Nothing may be changed. Give the entries below again exactly.

[[ Excerpted records open ]]

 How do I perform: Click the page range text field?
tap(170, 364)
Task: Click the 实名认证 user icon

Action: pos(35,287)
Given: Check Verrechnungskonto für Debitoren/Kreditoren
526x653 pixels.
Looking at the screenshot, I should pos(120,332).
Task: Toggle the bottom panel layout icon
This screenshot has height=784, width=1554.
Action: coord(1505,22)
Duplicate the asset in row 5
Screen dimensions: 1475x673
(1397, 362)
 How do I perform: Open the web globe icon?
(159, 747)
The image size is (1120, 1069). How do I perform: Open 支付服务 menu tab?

[[ Excerpted records closed ]]

Output of the task ::
 How do I perform: Click the page range text field?
tap(170, 364)
Task: Click the 实名认证 user icon

Action: pos(35,287)
Given: Check Verrechnungskonto für Debitoren/Kreditoren
526x653 pixels.
Looking at the screenshot, I should pos(120,332).
Task: Toggle the bottom panel layout icon
This screenshot has height=784, width=1554.
Action: coord(1505,22)
Duplicate the asset in row 5
Screen dimensions: 1475x673
(1397, 362)
 How do I perform: Open the web globe icon?
(159, 747)
The image size is (1120, 1069). How do I perform: Open 支付服务 menu tab?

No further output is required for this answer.